Work instructions: Skip every line before the one containing "Task: Click the Current Device badge button", then copy that line and the rest of the entries below exactly, through the last line.

Extracted entries:
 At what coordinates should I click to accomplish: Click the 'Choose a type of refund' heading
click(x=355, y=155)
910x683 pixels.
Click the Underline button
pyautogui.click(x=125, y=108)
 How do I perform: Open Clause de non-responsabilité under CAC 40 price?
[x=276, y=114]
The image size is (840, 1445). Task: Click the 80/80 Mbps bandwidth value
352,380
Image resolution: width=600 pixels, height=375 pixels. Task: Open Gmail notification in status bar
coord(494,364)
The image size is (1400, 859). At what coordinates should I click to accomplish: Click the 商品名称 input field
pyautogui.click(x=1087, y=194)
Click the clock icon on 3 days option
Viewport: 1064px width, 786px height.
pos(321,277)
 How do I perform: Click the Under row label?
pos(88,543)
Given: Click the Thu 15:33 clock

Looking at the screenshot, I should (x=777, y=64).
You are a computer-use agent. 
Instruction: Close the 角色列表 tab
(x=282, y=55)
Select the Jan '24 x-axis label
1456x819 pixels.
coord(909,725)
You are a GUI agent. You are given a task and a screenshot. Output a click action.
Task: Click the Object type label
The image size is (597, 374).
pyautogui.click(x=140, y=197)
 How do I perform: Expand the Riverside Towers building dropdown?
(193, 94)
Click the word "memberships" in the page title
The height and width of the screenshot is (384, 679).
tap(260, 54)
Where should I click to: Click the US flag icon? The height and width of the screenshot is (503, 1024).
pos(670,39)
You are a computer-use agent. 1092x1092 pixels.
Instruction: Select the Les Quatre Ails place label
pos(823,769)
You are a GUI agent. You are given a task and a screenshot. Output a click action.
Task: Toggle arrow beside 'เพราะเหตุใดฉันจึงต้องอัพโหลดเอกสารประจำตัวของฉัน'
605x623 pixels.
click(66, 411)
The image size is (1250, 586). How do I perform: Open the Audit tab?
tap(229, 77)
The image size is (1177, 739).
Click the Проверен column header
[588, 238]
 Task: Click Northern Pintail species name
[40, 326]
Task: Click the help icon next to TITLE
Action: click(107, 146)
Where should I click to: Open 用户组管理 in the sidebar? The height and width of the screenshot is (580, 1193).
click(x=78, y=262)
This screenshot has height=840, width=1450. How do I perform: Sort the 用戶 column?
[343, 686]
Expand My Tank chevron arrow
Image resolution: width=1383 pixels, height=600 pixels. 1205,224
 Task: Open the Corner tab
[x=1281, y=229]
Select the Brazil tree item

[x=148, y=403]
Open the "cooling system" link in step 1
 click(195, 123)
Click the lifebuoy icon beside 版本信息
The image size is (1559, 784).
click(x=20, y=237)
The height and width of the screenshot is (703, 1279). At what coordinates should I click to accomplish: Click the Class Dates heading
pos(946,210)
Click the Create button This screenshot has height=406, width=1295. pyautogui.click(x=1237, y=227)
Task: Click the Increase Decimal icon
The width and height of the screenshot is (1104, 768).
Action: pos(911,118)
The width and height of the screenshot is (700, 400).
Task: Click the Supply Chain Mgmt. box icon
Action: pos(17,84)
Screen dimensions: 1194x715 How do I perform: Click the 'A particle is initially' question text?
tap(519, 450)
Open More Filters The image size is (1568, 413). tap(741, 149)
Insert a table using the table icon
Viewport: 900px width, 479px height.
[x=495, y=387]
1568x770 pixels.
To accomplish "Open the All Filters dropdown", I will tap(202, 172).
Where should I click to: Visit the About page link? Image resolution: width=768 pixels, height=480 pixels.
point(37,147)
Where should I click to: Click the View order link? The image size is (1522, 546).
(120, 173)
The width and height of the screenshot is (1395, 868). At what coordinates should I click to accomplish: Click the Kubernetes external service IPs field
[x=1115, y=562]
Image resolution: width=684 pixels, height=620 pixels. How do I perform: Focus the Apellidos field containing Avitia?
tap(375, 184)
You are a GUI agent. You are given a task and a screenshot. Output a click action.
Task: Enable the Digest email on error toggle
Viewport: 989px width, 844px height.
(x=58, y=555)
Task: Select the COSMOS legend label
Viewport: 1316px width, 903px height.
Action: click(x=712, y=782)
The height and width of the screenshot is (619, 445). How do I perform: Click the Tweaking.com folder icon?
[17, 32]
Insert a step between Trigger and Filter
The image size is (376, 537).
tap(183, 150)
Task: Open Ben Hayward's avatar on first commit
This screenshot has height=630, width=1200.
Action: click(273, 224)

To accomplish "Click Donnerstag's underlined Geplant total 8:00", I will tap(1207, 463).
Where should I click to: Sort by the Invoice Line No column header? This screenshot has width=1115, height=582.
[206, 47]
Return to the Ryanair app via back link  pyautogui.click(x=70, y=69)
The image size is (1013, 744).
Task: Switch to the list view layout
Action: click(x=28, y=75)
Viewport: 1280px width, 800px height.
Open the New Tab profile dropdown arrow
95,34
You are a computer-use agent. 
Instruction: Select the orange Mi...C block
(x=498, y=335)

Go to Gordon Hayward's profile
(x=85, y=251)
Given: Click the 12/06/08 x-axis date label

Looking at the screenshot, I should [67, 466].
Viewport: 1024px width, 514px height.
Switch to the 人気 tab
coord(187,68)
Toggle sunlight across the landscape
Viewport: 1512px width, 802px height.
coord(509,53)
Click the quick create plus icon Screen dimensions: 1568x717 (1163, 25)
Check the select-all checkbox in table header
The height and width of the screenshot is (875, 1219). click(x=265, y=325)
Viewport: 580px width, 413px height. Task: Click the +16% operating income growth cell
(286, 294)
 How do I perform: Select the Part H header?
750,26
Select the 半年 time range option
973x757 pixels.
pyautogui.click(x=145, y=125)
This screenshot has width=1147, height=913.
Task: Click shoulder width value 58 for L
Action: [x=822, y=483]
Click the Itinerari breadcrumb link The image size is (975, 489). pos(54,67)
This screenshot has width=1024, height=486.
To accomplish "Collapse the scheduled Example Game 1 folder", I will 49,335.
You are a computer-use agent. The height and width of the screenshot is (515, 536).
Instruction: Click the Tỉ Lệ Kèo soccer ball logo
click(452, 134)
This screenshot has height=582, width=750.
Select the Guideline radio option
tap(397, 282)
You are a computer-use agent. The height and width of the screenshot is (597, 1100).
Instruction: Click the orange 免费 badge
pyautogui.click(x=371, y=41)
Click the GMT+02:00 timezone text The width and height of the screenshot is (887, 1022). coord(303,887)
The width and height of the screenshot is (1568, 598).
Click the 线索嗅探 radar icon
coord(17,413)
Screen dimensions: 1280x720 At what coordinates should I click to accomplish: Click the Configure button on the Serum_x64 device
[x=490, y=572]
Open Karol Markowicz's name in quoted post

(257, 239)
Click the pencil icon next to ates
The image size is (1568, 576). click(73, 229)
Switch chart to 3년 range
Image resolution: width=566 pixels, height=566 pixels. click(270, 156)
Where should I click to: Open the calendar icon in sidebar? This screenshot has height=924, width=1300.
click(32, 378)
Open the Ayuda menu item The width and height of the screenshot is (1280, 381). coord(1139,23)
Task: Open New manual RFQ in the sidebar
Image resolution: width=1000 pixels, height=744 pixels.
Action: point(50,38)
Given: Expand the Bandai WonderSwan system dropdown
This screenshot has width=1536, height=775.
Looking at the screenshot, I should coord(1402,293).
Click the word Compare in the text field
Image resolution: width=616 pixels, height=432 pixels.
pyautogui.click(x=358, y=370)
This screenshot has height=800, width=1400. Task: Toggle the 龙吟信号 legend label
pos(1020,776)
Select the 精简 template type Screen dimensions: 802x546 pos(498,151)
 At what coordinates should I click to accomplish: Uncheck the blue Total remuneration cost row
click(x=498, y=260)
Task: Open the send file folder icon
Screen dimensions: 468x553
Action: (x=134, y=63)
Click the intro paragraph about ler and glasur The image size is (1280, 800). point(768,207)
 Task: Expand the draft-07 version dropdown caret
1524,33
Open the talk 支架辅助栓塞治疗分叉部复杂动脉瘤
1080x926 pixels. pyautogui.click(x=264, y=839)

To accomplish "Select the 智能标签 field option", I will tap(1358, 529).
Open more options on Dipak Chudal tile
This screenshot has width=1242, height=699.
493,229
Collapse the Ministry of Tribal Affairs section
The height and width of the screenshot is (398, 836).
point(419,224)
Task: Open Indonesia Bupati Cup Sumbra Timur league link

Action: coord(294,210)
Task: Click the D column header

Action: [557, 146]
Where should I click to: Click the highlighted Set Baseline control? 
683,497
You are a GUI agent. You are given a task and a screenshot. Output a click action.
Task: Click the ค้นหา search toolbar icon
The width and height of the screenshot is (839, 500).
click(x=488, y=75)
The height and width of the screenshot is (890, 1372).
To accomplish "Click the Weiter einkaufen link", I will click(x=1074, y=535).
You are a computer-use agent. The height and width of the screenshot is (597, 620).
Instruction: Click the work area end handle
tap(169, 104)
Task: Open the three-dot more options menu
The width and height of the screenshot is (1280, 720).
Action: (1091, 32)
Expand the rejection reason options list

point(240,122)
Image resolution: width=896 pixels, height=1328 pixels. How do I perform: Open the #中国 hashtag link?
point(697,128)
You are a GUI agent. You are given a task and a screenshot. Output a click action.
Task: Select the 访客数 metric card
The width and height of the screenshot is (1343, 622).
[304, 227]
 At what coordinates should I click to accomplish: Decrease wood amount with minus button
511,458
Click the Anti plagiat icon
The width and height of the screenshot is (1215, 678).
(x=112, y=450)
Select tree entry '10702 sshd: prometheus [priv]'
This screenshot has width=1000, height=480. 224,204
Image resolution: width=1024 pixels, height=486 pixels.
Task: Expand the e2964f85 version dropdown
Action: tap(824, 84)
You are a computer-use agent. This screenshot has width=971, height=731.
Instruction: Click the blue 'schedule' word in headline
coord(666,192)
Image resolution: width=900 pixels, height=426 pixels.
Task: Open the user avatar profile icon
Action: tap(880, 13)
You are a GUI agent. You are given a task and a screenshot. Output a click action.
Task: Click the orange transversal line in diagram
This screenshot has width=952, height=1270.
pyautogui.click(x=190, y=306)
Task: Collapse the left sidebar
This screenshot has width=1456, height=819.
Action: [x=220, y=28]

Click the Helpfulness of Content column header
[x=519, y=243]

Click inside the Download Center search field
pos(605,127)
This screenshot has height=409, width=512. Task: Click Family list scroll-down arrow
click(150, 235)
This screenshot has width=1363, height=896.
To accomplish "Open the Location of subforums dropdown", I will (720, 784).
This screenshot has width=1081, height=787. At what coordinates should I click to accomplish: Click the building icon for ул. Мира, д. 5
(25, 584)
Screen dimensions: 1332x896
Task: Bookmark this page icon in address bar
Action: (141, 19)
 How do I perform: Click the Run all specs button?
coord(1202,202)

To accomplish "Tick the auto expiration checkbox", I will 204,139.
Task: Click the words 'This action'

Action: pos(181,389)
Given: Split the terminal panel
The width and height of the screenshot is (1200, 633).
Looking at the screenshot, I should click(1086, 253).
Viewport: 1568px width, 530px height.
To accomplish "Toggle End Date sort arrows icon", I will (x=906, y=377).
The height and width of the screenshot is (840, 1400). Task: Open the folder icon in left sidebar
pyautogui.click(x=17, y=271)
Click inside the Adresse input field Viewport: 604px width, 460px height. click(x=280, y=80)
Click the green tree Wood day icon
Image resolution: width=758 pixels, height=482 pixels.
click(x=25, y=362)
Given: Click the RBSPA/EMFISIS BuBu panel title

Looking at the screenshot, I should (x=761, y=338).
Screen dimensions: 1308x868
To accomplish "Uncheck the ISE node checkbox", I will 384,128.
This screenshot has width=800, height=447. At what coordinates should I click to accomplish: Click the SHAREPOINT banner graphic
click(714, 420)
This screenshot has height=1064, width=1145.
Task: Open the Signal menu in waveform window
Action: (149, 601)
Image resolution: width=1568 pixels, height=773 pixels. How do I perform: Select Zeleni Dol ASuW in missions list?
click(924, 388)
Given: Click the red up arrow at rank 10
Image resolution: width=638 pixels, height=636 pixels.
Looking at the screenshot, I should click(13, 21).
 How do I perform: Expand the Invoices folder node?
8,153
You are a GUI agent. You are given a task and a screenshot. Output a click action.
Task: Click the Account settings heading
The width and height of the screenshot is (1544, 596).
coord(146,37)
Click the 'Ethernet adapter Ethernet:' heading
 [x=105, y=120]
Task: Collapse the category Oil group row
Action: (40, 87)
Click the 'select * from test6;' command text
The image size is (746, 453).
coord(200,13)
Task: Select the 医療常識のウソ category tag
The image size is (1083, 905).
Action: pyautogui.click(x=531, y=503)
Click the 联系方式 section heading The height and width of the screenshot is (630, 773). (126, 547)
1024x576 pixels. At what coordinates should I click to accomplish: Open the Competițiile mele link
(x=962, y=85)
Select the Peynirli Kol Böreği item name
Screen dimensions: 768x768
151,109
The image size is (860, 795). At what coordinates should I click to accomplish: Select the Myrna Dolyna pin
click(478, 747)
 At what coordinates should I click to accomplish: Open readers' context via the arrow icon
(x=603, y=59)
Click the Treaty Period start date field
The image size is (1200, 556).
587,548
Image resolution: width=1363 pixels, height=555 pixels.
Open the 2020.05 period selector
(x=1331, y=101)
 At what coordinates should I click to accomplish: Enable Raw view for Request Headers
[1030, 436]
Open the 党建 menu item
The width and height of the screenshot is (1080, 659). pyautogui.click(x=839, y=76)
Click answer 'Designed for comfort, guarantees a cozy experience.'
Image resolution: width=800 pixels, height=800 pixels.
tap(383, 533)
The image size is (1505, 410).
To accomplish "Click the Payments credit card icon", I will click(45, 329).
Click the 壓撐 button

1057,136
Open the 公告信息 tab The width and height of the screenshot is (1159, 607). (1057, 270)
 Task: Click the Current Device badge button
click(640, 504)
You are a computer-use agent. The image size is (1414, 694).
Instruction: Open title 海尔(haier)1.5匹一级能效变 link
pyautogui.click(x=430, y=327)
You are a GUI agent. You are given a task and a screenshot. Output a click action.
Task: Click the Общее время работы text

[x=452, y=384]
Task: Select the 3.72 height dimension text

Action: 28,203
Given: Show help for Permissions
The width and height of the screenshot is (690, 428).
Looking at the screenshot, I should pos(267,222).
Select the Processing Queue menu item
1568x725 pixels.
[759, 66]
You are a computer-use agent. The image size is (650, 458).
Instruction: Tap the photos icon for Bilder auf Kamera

Answer to this task:
 Task: Click the Current Device badge button
click(640, 504)
You are a computer-use agent. The image size is (1414, 694).
Instruction: Open title 海尔(haier)1.5匹一级能效变 link
pyautogui.click(x=430, y=327)
You are a GUI agent. You are given a task and a screenshot. Output a click action.
Task: Click the Общее время работы text

[x=452, y=384]
Task: Select the 3.72 height dimension text

Action: 28,203
Given: Show help for Permissions
The width and height of the screenshot is (690, 428).
Looking at the screenshot, I should pos(267,222).
Select the Processing Queue menu item
1568x725 pixels.
[759, 66]
You are a computer-use agent. The image size is (650, 458).
Instruction: Tap the photos icon for Bilder auf Kamera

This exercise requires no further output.